There's also a camera on a tripod, a heavy duty circular saw; and a neon sign attached to the wall up by the bar. There's a set of keys hanging from a nail in the wall.
And all of it, all of it, made from balsa wood. Carved out of the stuff. That strange fleshy pink-white coloured soft light-as-nothing wood. Everything made from this.
It's quite an achievement. It must have taken months of slicing and dicing to create tonight's show. I congratulate David (above), who is busy bending over and repairing various balsa wood 'electric cables' and bits and pieces. We are talking about the work and he bends down and picks up a balsa crushed beer can. 'Shouldn't really do this,' he says, handing it to me, 'but feel it.' I hold it in my hand. It's a beercan - but so impossibly light it makes my brain go a little odd from the disparity of vision and touch. It's a weird thing. I touch the chair that sits by the table. It almost starts to float in the air. It's very, very odd. But brilliantly done. Although not so brilliantly that the workmanship disappears - it is done with a certain amount of the nerdy scratching and whittling away visible. These are representations of things, not things themselves. They are a little reflection of reality, not a substitute.
'You really have to understand things to do this,' David is saying, 'you have to really take stuff apart and look at it. It's like drawing,' he says. And I think he has really looked very closely at things - for a very long time.

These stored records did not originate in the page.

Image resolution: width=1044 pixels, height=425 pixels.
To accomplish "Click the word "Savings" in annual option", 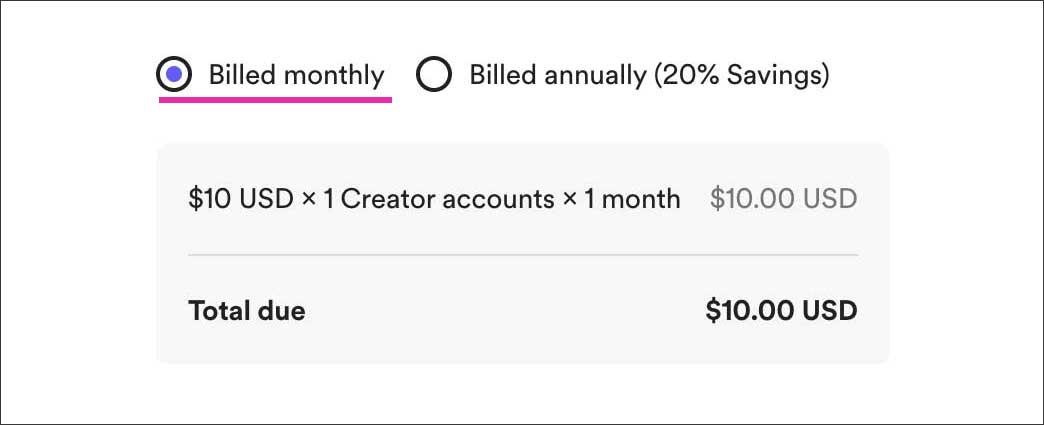I will 776,75.
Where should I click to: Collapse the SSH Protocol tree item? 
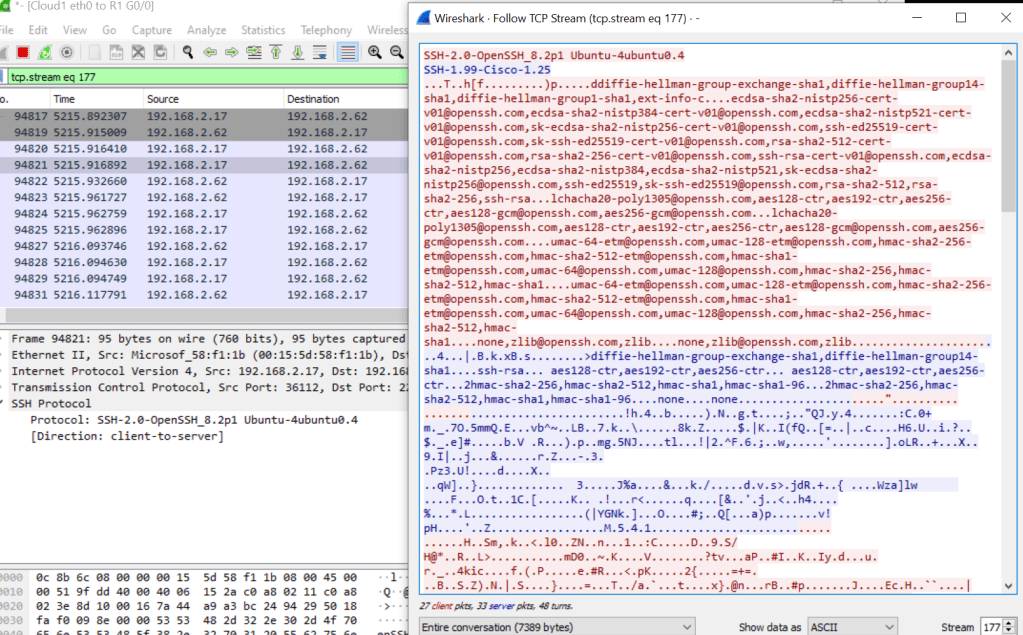[x=4, y=404]
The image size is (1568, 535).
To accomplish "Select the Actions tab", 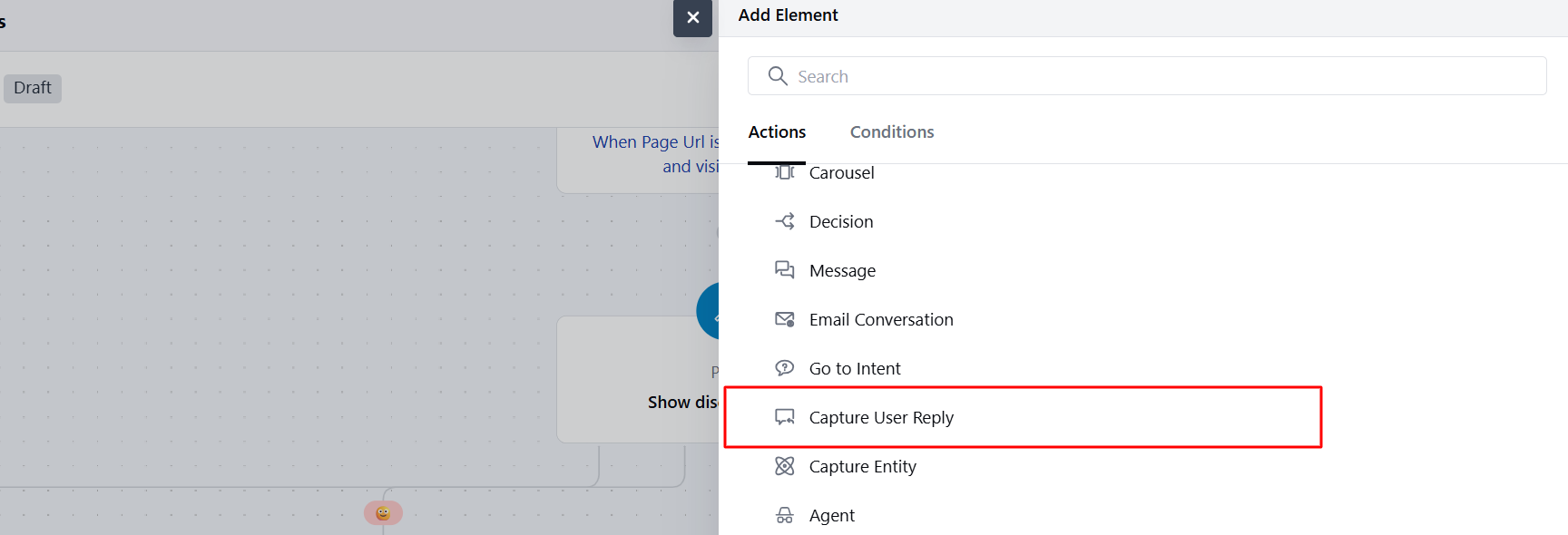I will (777, 132).
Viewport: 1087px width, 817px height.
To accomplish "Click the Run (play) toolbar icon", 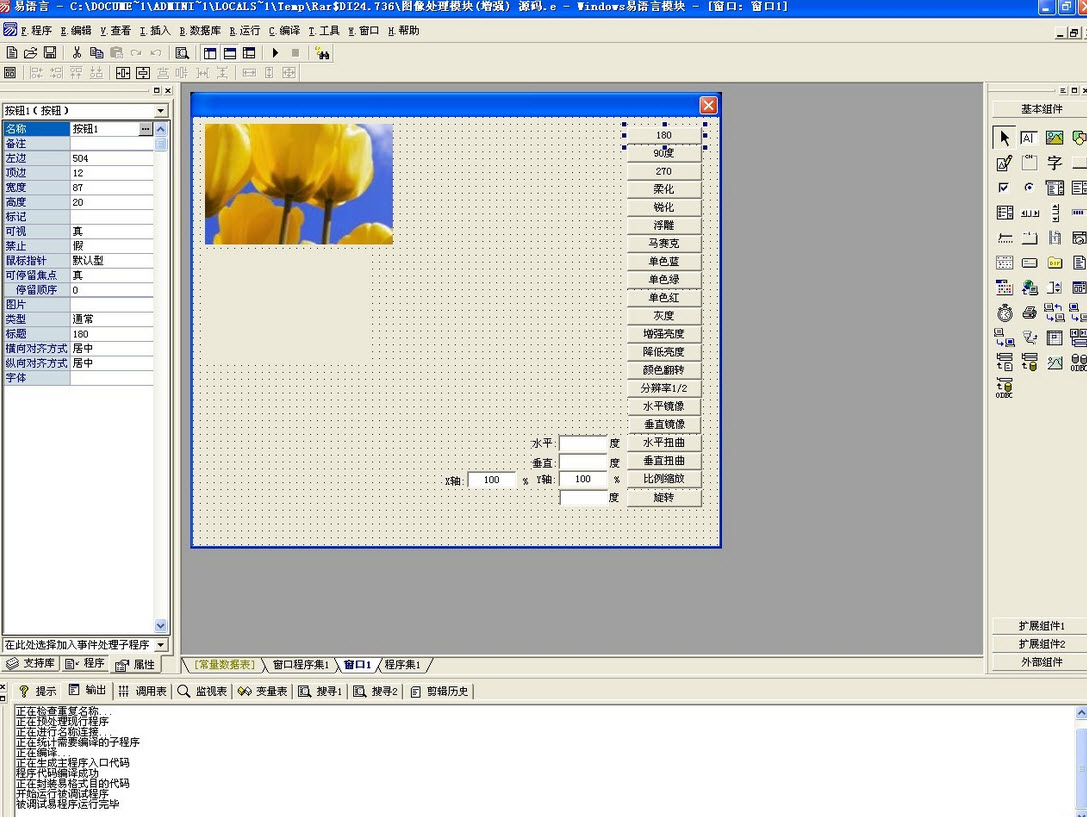I will coord(275,53).

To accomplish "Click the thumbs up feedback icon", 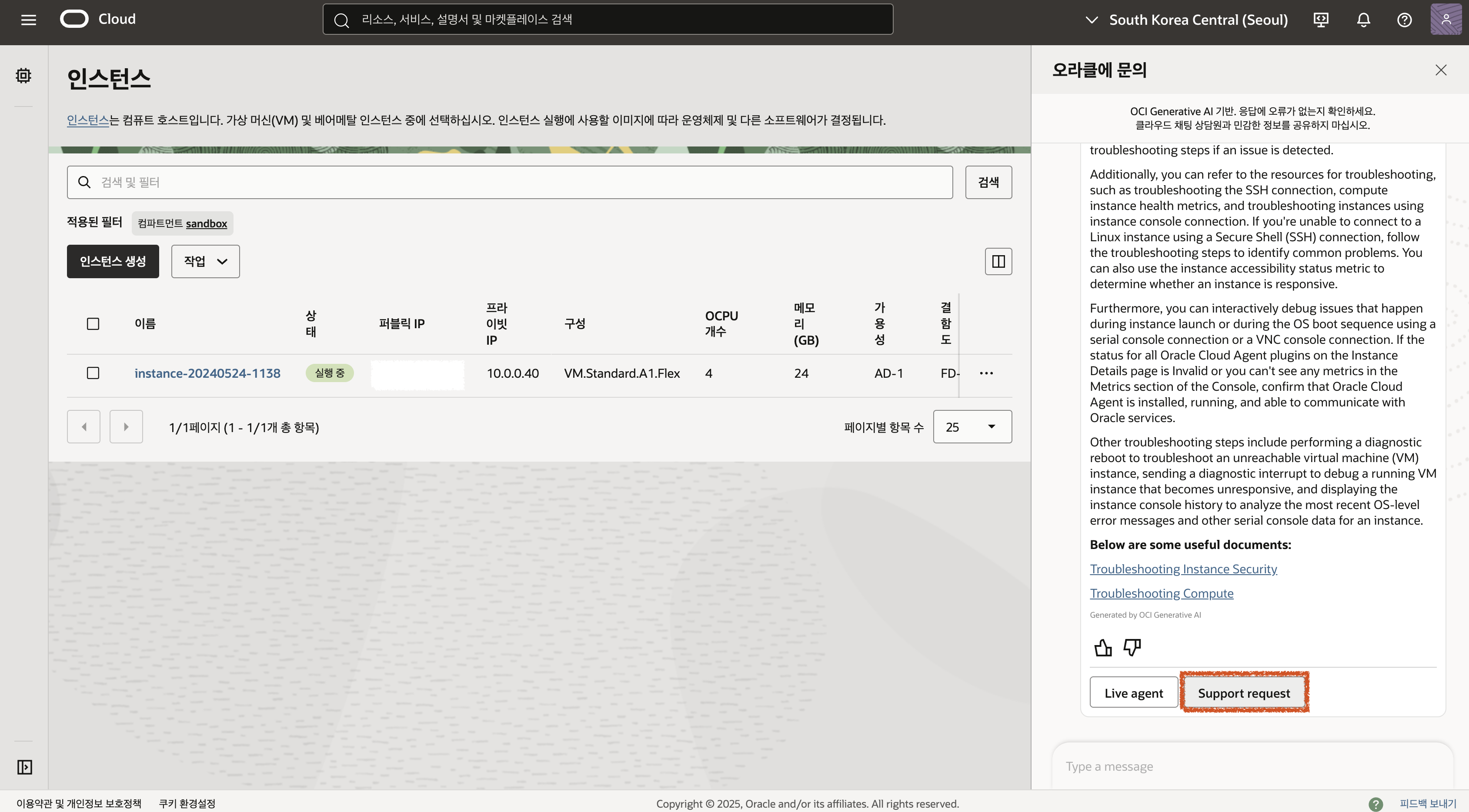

We decide to try and make it to Oliver Bancroft's show at Studio 1.1 - or at least for a drink at the Owl and Pussycat in Redchurch Street. We head off and somewhere around this time Karen D'Amico disappears. We get there in time to have a couple of minutes in the gallery. I get very taken with four projectors, lined up, purring away like congested cats, showing four separate parts of one view of four lines of trees. This is a very nice piece. Kate Street is there. She showed us her new website the other day. Emma Holden is there too. The last time I saw her, her arm was a beer drinking green snake.
(Ah, what great drugs they were...)
We got to the Owl for a beer. I hold it in my hand. It is exactly the right weight a glass of beer should be.